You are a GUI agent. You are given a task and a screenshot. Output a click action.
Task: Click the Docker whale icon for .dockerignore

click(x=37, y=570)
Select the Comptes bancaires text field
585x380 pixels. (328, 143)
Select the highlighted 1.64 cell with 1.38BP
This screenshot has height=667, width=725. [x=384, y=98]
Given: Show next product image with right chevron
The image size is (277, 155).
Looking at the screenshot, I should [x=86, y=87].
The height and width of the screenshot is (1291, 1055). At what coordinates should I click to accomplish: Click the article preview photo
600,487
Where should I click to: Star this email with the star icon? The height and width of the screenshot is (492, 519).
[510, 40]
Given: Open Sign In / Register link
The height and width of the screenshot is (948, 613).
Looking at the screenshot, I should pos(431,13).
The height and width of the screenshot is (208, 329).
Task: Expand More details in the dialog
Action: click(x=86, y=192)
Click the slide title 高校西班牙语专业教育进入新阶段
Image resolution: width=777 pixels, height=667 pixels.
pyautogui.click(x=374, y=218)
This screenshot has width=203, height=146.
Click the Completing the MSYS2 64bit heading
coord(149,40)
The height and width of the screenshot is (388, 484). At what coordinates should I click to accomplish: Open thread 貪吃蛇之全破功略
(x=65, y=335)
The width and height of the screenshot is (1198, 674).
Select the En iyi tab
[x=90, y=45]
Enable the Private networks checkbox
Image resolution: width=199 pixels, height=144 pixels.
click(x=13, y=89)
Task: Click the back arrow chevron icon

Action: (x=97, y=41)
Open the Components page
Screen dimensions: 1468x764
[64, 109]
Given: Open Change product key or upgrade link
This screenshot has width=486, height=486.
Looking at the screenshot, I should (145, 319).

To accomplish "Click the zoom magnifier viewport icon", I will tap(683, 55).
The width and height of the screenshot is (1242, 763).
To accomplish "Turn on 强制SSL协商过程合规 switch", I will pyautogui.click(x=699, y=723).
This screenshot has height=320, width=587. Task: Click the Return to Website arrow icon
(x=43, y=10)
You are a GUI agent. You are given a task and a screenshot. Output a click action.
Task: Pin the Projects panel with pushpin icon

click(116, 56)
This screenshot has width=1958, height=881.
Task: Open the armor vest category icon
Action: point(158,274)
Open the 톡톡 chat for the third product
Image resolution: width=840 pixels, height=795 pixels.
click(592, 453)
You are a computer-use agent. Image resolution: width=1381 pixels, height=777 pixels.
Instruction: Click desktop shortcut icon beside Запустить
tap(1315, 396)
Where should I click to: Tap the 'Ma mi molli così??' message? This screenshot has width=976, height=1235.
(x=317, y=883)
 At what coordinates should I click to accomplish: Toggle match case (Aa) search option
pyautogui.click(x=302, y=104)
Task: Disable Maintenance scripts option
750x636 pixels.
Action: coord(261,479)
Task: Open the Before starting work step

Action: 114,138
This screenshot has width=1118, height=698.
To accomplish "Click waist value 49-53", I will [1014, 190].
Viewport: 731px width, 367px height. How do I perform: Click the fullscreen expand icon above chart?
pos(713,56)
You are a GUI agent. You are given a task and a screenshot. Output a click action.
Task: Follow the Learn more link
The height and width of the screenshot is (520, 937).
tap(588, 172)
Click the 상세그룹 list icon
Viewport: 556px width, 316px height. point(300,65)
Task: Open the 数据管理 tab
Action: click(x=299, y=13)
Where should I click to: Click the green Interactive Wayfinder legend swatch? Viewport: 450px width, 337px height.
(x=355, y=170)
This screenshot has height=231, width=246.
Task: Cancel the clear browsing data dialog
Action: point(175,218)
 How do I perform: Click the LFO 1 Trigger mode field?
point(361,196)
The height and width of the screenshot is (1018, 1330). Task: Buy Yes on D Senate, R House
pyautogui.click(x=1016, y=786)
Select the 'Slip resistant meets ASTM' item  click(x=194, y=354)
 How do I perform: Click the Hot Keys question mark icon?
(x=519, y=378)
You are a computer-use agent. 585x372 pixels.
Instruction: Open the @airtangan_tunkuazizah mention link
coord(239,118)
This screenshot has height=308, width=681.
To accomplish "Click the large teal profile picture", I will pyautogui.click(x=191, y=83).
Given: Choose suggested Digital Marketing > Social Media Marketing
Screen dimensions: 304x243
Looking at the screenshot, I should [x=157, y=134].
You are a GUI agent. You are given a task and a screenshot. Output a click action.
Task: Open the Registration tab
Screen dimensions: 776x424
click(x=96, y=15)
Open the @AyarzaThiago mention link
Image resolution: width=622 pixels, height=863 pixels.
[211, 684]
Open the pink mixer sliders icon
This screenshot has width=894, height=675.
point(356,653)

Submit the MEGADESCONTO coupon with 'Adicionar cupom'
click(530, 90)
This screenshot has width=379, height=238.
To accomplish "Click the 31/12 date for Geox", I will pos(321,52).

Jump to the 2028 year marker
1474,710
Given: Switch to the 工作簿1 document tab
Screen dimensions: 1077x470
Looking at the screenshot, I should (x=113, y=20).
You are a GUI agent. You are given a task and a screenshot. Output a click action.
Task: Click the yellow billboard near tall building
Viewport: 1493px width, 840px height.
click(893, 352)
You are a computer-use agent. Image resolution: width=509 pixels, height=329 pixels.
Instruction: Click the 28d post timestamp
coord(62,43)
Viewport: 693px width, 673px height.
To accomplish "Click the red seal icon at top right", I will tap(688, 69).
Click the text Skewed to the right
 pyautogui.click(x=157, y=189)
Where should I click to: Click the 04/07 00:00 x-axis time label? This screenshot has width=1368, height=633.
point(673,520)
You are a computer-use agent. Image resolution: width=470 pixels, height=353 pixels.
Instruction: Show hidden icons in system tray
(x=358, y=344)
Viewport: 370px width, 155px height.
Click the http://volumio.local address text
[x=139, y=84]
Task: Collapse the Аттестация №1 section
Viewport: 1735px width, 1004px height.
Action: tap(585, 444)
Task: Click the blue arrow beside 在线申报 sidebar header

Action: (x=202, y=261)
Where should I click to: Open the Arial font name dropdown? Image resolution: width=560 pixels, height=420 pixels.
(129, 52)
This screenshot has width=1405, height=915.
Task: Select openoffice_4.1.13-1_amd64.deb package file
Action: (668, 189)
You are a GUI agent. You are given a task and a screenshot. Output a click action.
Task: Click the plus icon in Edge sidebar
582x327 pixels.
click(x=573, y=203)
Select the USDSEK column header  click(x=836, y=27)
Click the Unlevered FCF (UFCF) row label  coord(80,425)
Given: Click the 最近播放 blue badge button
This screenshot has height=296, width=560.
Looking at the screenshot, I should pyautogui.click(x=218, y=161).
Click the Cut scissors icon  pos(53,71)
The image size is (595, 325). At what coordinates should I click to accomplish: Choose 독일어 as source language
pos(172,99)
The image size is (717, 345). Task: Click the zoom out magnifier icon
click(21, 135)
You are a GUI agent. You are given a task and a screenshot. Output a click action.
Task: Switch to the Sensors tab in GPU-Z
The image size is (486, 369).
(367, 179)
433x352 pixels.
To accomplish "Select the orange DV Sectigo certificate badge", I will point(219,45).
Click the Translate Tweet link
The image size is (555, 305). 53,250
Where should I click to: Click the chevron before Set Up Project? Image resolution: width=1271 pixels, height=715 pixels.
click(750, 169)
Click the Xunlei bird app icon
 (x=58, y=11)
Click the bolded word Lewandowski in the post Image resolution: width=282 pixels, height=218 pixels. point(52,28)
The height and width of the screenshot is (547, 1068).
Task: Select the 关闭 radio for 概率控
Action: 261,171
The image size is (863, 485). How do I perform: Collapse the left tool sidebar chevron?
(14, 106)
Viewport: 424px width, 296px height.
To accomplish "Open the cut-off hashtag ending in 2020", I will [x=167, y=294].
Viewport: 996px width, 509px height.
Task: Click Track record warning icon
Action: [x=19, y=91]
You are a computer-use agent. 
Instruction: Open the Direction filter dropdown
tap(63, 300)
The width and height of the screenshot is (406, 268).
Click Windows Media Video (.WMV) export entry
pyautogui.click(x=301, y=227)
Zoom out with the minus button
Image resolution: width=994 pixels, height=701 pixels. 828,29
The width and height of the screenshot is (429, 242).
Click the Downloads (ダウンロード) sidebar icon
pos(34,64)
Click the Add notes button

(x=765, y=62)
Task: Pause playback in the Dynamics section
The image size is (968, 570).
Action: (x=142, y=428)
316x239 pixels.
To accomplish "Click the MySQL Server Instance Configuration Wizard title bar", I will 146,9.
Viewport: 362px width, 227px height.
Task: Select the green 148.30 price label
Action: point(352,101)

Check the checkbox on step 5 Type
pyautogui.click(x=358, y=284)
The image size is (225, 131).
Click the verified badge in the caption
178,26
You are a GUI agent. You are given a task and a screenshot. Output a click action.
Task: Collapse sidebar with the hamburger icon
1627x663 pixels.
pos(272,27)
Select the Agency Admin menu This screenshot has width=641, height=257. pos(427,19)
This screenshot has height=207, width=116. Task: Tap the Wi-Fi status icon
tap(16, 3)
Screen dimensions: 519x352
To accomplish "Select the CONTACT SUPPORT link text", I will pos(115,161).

+--

WHAT THE TASK ASKS ->
Duplicate everything in the listing from the line containing "This screenshot has height=308, width=681." down to the line containing "Looking at the screenshot, I should [x=157, y=134].", with both of those lines included.

REPLY TO THE EXERCISE ->
This screenshot has height=308, width=681.
To accomplish "Click the large teal profile picture", I will pyautogui.click(x=191, y=83).
Given: Choose suggested Digital Marketing > Social Media Marketing
Screen dimensions: 304x243
Looking at the screenshot, I should [x=157, y=134].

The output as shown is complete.